» WHAT NEEDS TO BE DONE: Could you reproduce the data below word for word, leaving out the pictures?
##########
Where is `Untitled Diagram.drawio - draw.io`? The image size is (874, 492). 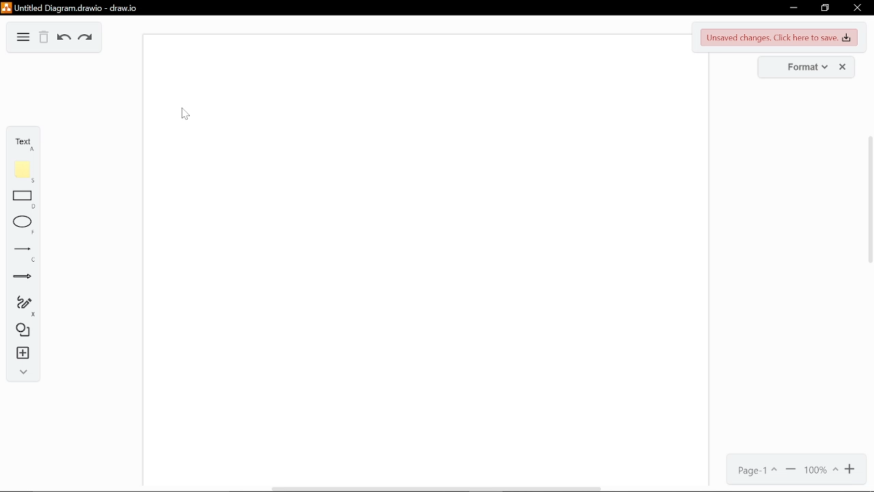
Untitled Diagram.drawio - draw.io is located at coordinates (76, 8).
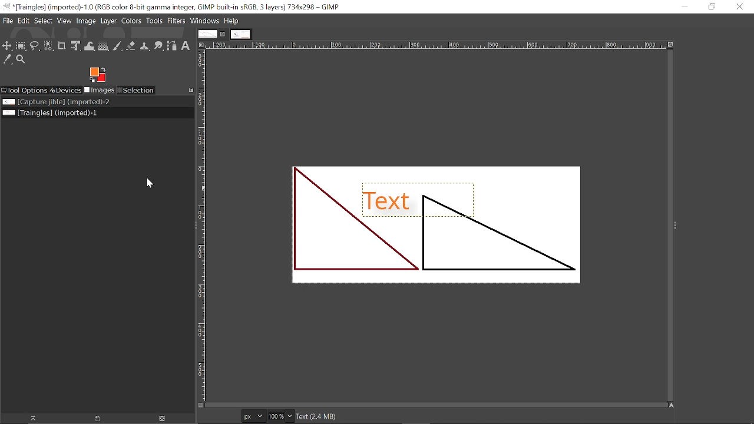 This screenshot has width=754, height=424. I want to click on View, so click(65, 22).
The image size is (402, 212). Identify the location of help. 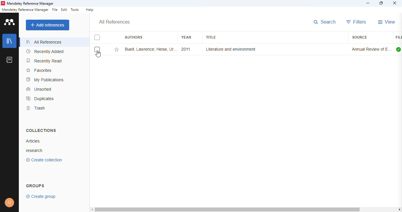
(90, 9).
##########
» SOLUTION:
Where is `Untitled Diagram.drawio - draw.io`? The image size is (874, 492). 
Untitled Diagram.drawio - draw.io is located at coordinates (76, 8).
 This screenshot has width=754, height=424. I want to click on View, so click(65, 22).
The image size is (402, 212). Identify the location of help. 
(90, 9).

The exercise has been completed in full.